_Goal of the exercise_: Identical copies of all the records below are needed.

*** Record extracts ***

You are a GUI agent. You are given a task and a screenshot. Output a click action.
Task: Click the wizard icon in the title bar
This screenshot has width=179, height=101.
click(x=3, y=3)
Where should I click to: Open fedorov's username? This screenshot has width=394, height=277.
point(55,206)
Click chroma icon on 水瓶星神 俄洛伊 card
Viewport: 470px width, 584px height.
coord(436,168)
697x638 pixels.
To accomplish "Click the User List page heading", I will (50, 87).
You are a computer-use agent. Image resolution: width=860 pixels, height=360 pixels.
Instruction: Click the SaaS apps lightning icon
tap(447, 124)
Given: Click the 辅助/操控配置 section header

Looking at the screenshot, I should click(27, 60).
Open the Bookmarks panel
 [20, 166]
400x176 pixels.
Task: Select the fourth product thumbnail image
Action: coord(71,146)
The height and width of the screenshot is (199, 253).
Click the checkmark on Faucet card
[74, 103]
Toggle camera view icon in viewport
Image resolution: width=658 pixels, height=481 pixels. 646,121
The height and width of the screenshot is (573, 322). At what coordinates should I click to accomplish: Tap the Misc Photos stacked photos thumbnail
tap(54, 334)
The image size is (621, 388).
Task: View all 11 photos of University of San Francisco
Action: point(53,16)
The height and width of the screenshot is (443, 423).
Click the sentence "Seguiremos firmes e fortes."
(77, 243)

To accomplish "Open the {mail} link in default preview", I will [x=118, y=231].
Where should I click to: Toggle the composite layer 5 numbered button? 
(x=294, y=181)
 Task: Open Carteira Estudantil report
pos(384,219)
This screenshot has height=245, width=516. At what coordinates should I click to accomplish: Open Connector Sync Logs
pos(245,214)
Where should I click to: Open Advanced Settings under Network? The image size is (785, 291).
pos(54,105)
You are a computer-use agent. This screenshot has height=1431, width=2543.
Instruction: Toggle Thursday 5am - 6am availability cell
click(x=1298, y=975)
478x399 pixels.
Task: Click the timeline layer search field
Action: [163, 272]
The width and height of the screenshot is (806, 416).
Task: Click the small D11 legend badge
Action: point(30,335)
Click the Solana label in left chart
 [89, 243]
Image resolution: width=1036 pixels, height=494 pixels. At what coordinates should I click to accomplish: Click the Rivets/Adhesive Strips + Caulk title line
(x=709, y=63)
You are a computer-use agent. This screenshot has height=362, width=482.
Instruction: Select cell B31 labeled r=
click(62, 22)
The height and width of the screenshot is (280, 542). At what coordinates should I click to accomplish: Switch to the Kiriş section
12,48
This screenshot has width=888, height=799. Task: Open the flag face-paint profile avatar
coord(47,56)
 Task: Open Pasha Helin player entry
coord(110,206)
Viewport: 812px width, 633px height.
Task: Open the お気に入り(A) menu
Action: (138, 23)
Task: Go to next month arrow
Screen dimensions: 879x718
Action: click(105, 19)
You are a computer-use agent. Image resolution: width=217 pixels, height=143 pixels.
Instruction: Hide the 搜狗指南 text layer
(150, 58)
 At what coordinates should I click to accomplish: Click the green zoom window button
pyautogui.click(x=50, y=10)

***

_Result for this exercise_:
You are a GUI agent. You are given a task and a screenshot. Output a click action.
Task: Click the wizard icon in the title bar
This screenshot has width=179, height=101.
click(x=3, y=3)
Where should I click to: Open fedorov's username? This screenshot has width=394, height=277.
point(55,206)
Click chroma icon on 水瓶星神 俄洛伊 card
Viewport: 470px width, 584px height.
coord(436,168)
697x638 pixels.
To accomplish "Click the User List page heading", I will (50, 87).
You are a computer-use agent. Image resolution: width=860 pixels, height=360 pixels.
Instruction: Click the SaaS apps lightning icon
tap(447, 124)
Given: Click the 辅助/操控配置 section header

Looking at the screenshot, I should click(27, 60).
Open the Bookmarks panel
 [20, 166]
400x176 pixels.
Task: Select the fourth product thumbnail image
Action: coord(71,146)
The height and width of the screenshot is (199, 253).
Click the checkmark on Faucet card
[74, 103]
Toggle camera view icon in viewport
Image resolution: width=658 pixels, height=481 pixels. 646,121
The height and width of the screenshot is (573, 322). At what coordinates should I click to accomplish: Tap the Misc Photos stacked photos thumbnail
tap(54, 334)
The image size is (621, 388).
Task: View all 11 photos of University of San Francisco
Action: point(53,16)
The height and width of the screenshot is (443, 423).
Click the sentence "Seguiremos firmes e fortes."
(77, 243)

To accomplish "Open the {mail} link in default preview", I will [x=118, y=231].
Where should I click to: Toggle the composite layer 5 numbered button? 
(x=294, y=181)
 Task: Open Carteira Estudantil report
pos(384,219)
This screenshot has height=245, width=516. At what coordinates should I click to accomplish: Open Connector Sync Logs
pos(245,214)
Where should I click to: Open Advanced Settings under Network? The image size is (785, 291).
pos(54,105)
You are a computer-use agent. This screenshot has height=1431, width=2543.
Instruction: Toggle Thursday 5am - 6am availability cell
click(x=1298, y=975)
478x399 pixels.
Task: Click the timeline layer search field
Action: [163, 272]
The width and height of the screenshot is (806, 416).
Task: Click the small D11 legend badge
Action: point(30,335)
Click the Solana label in left chart
 [89, 243]
Image resolution: width=1036 pixels, height=494 pixels. At what coordinates should I click to accomplish: Click the Rivets/Adhesive Strips + Caulk title line
(x=709, y=63)
You are a computer-use agent. This screenshot has height=362, width=482.
Instruction: Select cell B31 labeled r=
click(62, 22)
The height and width of the screenshot is (280, 542). At what coordinates should I click to accomplish: Switch to the Kiriş section
12,48
This screenshot has width=888, height=799. Task: Open the flag face-paint profile avatar
coord(47,56)
 Task: Open Pasha Helin player entry
coord(110,206)
Viewport: 812px width, 633px height.
Task: Open the お気に入り(A) menu
Action: (138, 23)
Task: Go to next month arrow
Screen dimensions: 879x718
Action: click(105, 19)
You are a computer-use agent. Image resolution: width=217 pixels, height=143 pixels.
Instruction: Hide the 搜狗指南 text layer
(150, 58)
 At what coordinates should I click to accomplish: Click the green zoom window button
pyautogui.click(x=50, y=10)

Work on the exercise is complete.